# Recorded information

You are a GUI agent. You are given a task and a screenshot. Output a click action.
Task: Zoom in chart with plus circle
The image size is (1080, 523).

* * *

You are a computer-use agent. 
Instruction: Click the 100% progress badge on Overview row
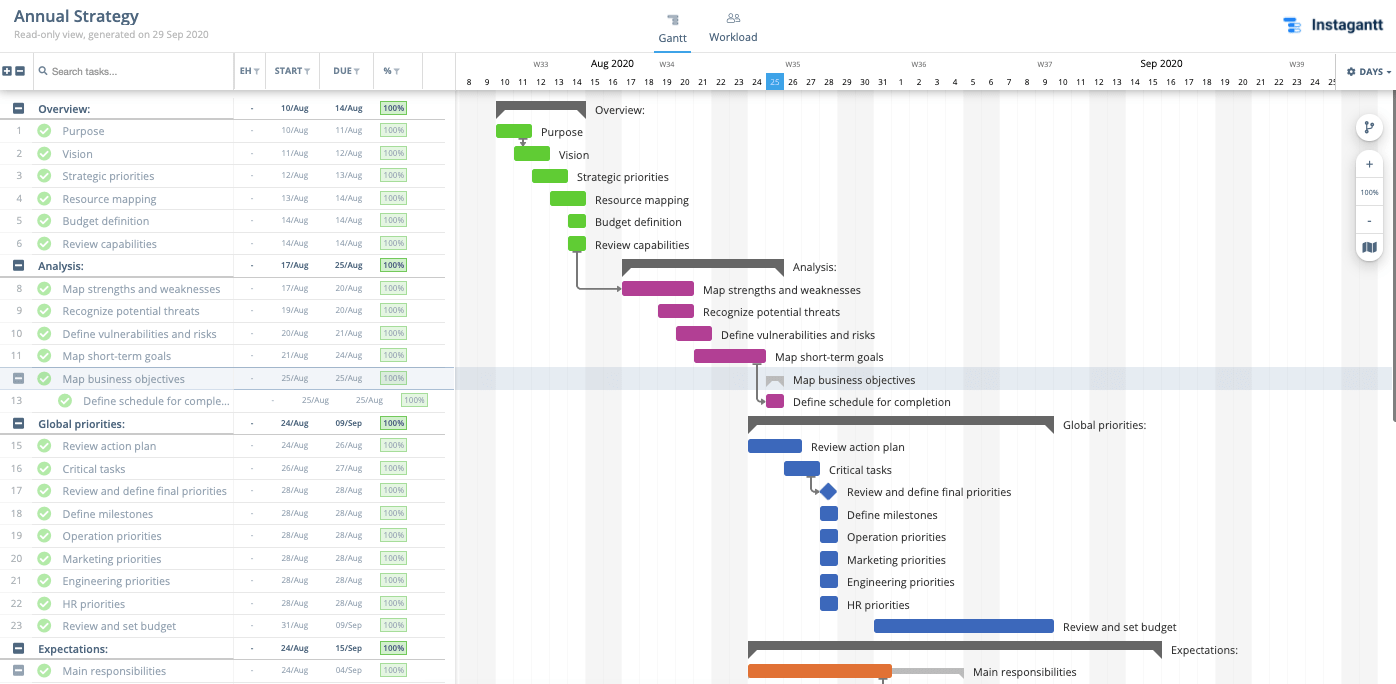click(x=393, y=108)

# Work item
Reproduce verbatim the lines above, from the line with "You are a GUI" through the line with "The image size is (1080, 523).".

# Finished exercise
You are a GUI agent. You are given a task and a screenshot. Output a click action.
Task: Zoom in chart with plus circle
The image size is (1080, 523).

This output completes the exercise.